22 thoughts on “A Hole New Mystery to Consider

  1. Yes, 3–4 mm diameter would be too small for pine sawyers but about the right size for other longhorned beetles that breed in dead pine such as Xylotrechus sagittatus, Astylopsis sexguttata, and a few others. Still, the beveling around the edges of the holes is intriguing and begs explanation.

  2. Maybe the holes are from naïve bees of some sort. I know some bees will nest in dead wood although the hoes would be plugged at this time of year if there was larvae inside, unless something has eaten them. Pete Berthelsen would know more about the native bees.

  3. Could it be that the holes were capped with something? And the woodpeckers were pecking that cap away so they could get at what’s inside? Or could it be that their beaks/tongues weren’t quite long enough to get the food, so they chipped a bit to reach in deeper?

  4. Chris,
    I cannot say for sure that the chiseled margins around the holes that you saw were created by woodpeckers, but I have seen holes with margins like these in goldenrod galls that have been pecked at by Downy Woodpeckers. If the woodpecker finds the escape tunnel of the goldenrod gall fly in the gall, it punctures the membrane that covers the tunnel and chisels the characteristic margin around the hole before extracting the fly larva. You can see images of the holes by doing a Google search with keywords “woodpecker goldenrod gall hole.” Another good resource is https://naturallycuriouswithmaryholland.wordpress.com/tag/goldenrod-gall-fly/

  5. I agree with Mike Henry! What a stunningly interesting image, of which the holy mystery enhances this viewer’s appreciation!

  6. I sent an email to Backyard Farmer. Last year they put up an “apartment” for native bees in their Backyard Farmer Garden. Hopefully, they will have some good information.

    While out with the dogs yesterday, I saw the same types of holes in an old Maple log. Some were round, some were beveled.

  7. Chris,
    I was looking around a little bit on my last visit and wondered if TNC has considered a timber salvage project at Niobrara? I realize the terrain may be a little steep and since it’s closing in on three years since the fire, wood quality is beginning to decline more rapidly. Just curious.

    • Hi Eric, We talked about it, but I think the staff at the Preserve decided that it would probably create more disturbance to the site than any benefits would be worth. The upsides would be the removal of dead wood to make mop up after future prescribed burns easier, and to prevent the coming hassles of trying to move around the slopes with fallen trees everywhere. On the other hand, those dead trees create pretty nice habitat for lots of species, including whatever species contributed to those little holes in the bark… The discussion was more complex than that, of course, but we did have it.

  8. Thanks to everyone for the very smart comments and questions. I wish I could just sit next to one of those trees for a few weeks to see what happens, but alas, it doesn’t seem to be in the cards for the near future. I can’t answer most of the questions you posed, but I love thinking about them! thanks again.

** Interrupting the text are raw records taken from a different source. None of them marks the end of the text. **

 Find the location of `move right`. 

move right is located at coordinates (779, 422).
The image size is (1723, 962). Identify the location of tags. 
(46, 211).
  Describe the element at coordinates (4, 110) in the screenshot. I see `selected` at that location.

  9. Perhaps some hymemopteran gathering raw material for nest-making, along the lines of Polistes wasps. The edges of the beetle exit holes would make easy sites for scraping off material.

  10. Pingback: Photo of the Week – January 15, 2015 | The Prairie Ecologist

  11. Pine beetles (various spp.) cause the tiny holes as they “bore” through the bark. However, the upper left part of that image is infact from an avian predator (likely woodpecker spp.) of the beetles. So you are right in guessing both coleopteran and aves. One of the signs of a beetle-infected conifer is prevalent woodpecker holes.

  12. First thing I think I wd do is peel off some bark & see what’s going on between the bark & the wood.